▸ **Aim of the exercise**
From the line with "This screenshot has height=1560, width=2380." to the line with "You are a computer-use agent. Viewport: 1589px", retype every line exactly, including those two, and leave out the rest of the data below.

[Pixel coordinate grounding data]
◇ ◇ ◇ ◇ ◇
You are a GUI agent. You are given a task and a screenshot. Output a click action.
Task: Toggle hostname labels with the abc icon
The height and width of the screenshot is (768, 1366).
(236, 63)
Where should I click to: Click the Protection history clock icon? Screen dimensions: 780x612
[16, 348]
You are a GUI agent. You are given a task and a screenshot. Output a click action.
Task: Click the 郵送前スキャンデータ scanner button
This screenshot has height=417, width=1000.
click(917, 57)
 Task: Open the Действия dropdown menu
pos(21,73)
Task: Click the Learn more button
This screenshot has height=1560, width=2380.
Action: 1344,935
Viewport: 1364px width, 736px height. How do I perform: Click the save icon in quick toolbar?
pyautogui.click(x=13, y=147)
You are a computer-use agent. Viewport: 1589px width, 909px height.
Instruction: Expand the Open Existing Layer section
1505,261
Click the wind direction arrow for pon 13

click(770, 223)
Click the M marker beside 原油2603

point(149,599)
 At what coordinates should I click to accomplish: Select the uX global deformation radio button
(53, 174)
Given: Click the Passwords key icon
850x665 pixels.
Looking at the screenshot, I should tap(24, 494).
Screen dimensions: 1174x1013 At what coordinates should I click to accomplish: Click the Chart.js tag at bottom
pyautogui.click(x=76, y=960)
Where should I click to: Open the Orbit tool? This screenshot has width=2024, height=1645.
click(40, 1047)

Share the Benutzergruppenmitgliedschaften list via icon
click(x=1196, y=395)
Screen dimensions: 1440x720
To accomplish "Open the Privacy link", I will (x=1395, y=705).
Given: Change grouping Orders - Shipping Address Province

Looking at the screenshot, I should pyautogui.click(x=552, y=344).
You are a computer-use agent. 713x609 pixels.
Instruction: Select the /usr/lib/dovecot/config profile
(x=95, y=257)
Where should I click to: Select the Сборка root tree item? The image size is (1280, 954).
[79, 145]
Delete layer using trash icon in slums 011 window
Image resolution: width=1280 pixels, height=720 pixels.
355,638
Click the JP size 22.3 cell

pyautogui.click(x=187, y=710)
◇ ◇ ◇ ◇ ◇
▸ **Expected answer**
This screenshot has height=1560, width=2380.
Action: 1344,935
Viewport: 1364px width, 736px height. How do I perform: Click the save icon in quick toolbar?
pyautogui.click(x=13, y=147)
You are a computer-use agent. Viewport: 1589px width, 909px height.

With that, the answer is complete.